# WHAT YOU WILL DO
Across all the entries below, how many lines contain the string "title"? The number by itself is the answer.

(Stored data entries)
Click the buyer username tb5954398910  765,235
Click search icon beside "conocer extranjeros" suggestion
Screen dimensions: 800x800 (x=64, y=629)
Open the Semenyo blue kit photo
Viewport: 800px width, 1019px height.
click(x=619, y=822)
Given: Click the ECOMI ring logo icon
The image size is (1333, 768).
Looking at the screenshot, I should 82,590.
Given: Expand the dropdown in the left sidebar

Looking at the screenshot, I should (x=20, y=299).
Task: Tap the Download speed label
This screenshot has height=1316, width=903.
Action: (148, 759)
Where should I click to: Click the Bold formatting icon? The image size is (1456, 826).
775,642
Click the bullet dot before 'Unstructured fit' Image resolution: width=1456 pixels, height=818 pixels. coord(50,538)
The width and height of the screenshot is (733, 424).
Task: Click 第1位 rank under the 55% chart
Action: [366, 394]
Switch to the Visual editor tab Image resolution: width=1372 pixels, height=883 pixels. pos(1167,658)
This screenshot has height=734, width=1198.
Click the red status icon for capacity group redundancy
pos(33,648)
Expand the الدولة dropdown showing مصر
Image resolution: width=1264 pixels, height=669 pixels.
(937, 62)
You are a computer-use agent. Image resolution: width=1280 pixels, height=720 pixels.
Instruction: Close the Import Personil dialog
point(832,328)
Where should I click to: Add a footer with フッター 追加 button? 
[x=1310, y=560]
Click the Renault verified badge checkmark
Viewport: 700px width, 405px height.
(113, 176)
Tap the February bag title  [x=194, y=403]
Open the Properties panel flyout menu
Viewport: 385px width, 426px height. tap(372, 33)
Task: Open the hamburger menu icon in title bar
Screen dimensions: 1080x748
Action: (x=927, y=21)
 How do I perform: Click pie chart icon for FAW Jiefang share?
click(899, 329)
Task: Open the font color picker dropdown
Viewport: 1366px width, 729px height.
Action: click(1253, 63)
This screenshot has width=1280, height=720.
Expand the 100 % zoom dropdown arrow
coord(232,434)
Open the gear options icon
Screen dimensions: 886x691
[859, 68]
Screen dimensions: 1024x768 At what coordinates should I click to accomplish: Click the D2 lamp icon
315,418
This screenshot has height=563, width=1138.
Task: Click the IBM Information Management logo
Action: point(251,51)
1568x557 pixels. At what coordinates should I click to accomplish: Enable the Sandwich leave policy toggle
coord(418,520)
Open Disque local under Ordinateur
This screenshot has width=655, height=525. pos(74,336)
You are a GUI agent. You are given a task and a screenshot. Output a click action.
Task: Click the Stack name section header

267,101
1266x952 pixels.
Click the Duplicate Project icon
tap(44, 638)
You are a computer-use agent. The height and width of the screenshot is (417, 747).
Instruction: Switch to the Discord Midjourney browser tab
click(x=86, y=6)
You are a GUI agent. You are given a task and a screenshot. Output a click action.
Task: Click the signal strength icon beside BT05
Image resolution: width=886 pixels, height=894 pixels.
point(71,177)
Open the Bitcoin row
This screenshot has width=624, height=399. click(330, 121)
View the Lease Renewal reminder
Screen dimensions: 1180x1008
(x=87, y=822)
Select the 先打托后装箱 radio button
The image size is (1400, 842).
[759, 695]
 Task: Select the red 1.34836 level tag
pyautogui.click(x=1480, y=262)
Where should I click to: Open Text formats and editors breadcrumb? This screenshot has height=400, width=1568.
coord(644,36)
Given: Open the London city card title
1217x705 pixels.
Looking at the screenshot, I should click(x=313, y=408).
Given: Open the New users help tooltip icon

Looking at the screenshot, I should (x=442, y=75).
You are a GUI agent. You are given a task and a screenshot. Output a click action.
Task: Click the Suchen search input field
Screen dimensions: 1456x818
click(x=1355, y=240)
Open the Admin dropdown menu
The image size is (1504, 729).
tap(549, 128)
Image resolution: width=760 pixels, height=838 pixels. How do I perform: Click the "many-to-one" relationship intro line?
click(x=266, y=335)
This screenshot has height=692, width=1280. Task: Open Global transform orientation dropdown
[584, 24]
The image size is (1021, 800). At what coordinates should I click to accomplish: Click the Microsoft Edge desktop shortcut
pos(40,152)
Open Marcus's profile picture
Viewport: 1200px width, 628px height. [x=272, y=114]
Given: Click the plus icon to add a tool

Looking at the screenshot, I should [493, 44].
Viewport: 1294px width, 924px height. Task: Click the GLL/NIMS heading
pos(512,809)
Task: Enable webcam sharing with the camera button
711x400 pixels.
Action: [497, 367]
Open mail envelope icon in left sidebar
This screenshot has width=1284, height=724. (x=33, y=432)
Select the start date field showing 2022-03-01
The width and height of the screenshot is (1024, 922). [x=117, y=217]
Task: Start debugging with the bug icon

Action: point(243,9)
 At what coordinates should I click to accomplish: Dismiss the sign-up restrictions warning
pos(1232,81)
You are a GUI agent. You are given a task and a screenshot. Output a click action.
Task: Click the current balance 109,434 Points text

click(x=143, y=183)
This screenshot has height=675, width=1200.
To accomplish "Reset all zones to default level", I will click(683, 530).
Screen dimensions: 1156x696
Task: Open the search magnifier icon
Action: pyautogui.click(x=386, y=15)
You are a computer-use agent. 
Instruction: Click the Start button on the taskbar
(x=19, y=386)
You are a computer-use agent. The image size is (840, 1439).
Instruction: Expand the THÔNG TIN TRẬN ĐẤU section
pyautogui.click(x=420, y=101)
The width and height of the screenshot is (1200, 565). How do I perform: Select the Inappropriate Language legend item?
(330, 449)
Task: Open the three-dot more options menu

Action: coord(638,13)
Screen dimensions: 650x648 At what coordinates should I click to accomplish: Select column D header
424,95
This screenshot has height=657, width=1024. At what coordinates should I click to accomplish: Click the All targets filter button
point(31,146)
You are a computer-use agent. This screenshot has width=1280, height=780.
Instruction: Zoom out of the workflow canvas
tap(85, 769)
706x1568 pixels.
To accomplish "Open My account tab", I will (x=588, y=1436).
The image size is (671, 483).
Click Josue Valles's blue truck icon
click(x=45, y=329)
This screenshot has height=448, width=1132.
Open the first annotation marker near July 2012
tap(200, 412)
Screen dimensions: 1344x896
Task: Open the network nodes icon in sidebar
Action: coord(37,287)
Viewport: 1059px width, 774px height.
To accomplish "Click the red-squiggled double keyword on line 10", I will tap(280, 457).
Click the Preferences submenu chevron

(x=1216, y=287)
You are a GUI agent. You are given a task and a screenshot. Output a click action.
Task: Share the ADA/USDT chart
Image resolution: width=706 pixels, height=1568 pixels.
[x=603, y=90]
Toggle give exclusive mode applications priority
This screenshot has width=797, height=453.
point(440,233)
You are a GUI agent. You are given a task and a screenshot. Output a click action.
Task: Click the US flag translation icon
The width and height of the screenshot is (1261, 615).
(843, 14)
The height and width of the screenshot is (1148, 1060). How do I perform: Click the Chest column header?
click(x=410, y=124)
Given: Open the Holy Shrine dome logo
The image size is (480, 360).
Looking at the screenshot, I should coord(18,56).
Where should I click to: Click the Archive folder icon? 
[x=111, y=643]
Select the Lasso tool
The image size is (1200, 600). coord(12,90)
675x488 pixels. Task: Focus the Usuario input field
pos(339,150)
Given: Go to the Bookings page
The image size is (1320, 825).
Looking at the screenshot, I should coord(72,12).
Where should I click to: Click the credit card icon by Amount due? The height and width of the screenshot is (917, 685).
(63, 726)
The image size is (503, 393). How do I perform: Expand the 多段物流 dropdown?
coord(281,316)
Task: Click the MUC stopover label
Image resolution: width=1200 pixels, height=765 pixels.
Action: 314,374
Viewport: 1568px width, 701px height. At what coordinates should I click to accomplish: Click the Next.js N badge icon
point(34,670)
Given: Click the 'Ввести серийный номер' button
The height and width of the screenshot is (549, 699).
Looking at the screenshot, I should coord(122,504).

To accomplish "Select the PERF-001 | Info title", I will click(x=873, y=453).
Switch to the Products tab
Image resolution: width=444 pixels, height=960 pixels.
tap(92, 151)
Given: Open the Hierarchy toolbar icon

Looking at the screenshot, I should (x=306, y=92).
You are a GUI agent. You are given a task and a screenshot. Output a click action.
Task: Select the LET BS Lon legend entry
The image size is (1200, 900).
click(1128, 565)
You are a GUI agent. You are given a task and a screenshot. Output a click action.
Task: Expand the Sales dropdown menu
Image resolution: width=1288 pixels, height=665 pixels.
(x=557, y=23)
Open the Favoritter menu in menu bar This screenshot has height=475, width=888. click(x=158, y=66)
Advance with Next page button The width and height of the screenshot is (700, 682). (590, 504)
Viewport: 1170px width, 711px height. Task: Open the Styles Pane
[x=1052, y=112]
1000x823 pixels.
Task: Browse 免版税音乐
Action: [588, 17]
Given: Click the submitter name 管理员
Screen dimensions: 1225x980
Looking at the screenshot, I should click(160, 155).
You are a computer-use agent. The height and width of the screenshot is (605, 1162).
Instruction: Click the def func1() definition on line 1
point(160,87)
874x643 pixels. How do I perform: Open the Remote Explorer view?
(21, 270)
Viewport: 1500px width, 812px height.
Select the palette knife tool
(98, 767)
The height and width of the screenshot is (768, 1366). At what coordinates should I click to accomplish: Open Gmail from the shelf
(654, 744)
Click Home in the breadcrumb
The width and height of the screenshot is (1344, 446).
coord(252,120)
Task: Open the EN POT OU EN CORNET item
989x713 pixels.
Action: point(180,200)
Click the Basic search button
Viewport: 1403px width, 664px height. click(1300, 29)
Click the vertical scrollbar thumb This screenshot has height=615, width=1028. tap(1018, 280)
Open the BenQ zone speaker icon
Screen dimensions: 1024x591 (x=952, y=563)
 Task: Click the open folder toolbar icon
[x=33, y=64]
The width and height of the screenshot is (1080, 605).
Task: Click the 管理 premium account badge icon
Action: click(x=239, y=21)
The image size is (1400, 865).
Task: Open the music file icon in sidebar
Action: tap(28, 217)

# ANSWER
4